To my mind, any hobby based on
cataloguing things needs to have an element of the unexpected to work. For
example, I used to watch the birds that visited my garden very keenly as a
youngster, making little sketches of them and identifying them in a field
guide. While I could derive no end of pleasure from the comic antics of crows,
it was the chance of seeing something extraordinary and unpredictable that truly
kept me glued to the garden, something like a bullfinch in his fire-engine red
livery landing among the dun coloured masses of sparrows. But that’s just my
mind. There is perhaps an equivalent type of joy to be found in the mere noting of something expected and predictable, a sort of tick-the-box reassurance, and there is a simpler joy again in the acquisition of beautiful things with your own eyes. Niall
communicates something of the former sort of joy when he tells me that when he
first got into planespotting it was “like a competition” for him and the other
planespotters. “You’d get very competitive comparing yourself to the next
person. It’s like ‘how many 737s have you seen? I’ve seen 800. Oh, well I’ve
seen 1,100’. You’d always want to see more than the next person”. But then he tells
me “now I’m different. I used to be like that, but now I like to take photos
more. I like to look at them to appreciate them for what they are” and he gets
at the latter sort of joy.

Although unexpected things don’t
feature heavily in planespotting, unusual things surely do. According to Niall,
a huge part of the hobby’s appeal is in getting to see rare planes or unusual
combinations of models and airlines, and travelling to see them is another part
of it. “You are always looking to see a rarity”, he says. “but at the same
time, you take what you get. A lot of people won’t go to Dublin if they want to
see a rarity. They’ll go somewhere different.” I ask him if he travels to see
planes himself. “Last year I was around the world spotting”, he says, before
his voice drops to a hushed awe, “I saw many rare things last year, thank God”.

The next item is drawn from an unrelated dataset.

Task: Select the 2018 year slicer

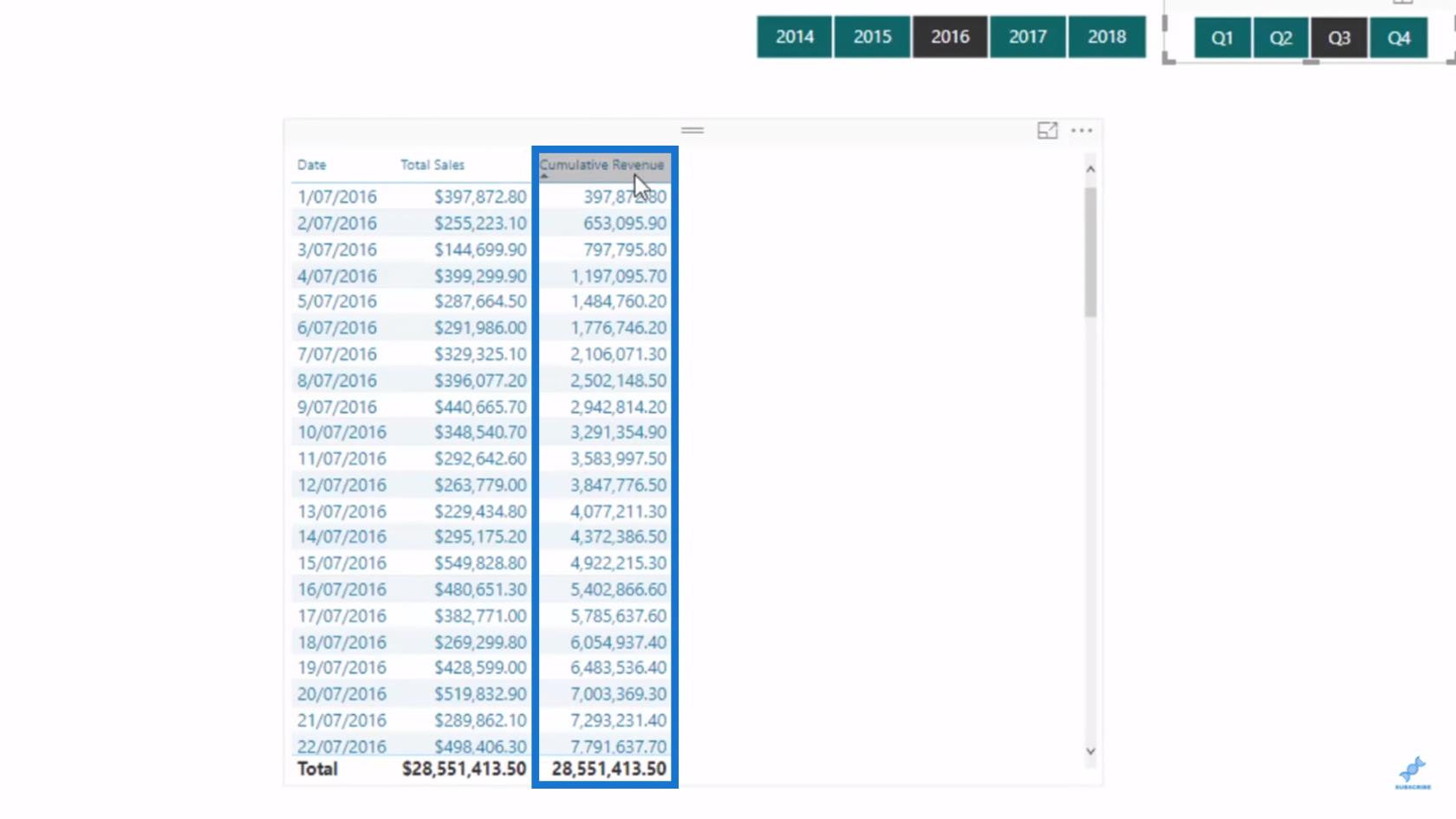Action: pos(1107,37)
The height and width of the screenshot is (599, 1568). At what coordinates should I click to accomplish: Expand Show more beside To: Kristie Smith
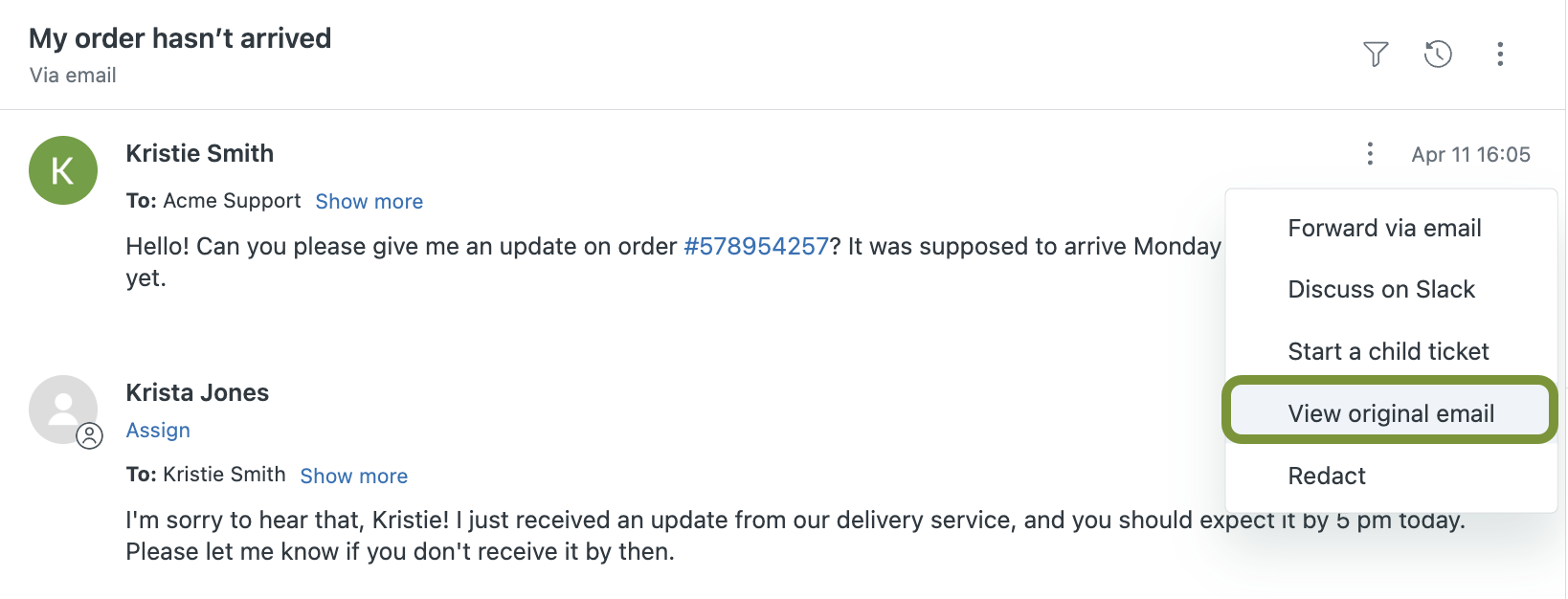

He elaborates and tells me that he went to Sydney to experience one of the last
“remaining airworthy Lockheed Constellations in the world”. I later look this
plane up on Wikipedia. It is a magnificent thing with a curvy 1940s shape that
makes it look straight out of a World War II movie. I can understand the
fascination. Colm travels too, and tells me that he goes to Lanzarote to see
planes, explaning that “it is a great spot because the approach is right over
the beach and there is a great selection”. A holiday where you can
simultaneously sit on a sunny beach and enjoy your hobby? Who couldn’t see an
appeal in that?
All this sounds quite a way from
the stereotypes of planespotting being a hobby for loners in anoraks. I ask
both men what they think of this stereotype. Colm says he’s aware of the
“anorak” stereotype but can’t see what is strange about a hobby that is not
that different from many others when you think of it “lots of people like
looking at things, cars, trains, or soccer matches. We just like looking at
planes”. Niall, when asked, laughs and says “listen, if you want weird, there
are guys out there who stand out along the road and take down the registration
of buses. Look, for every weird hobby there is one weirder”. I make a
surreptitious note – potential Totally Dublin article.
Most
people (if they don’t live near airports, that is) are used to seeing planes in
their natural habitat, where they appear very small, sometimes so small that
you can only see the vapour trails they leave. As I’ve already mentioned, and
as any planespotter will tell you, this is no way to see a plane. Up close,
they are marvellous. They are like huge toys - shiny, noisy, and best of all, capable
of flying. That is why if you visit the layby behind Dublin airport to see the
planes, you will notice not only the faces of children in cars filled with
simple glee, but the faces of their parents filled with it too. And I strongly
recommend that you do visit, because it is one of the best free shows in
Dublin. Bring a packed lunch and a flask of something to drink and remember to
say hello to the planespotters. They’re an interesting bunch.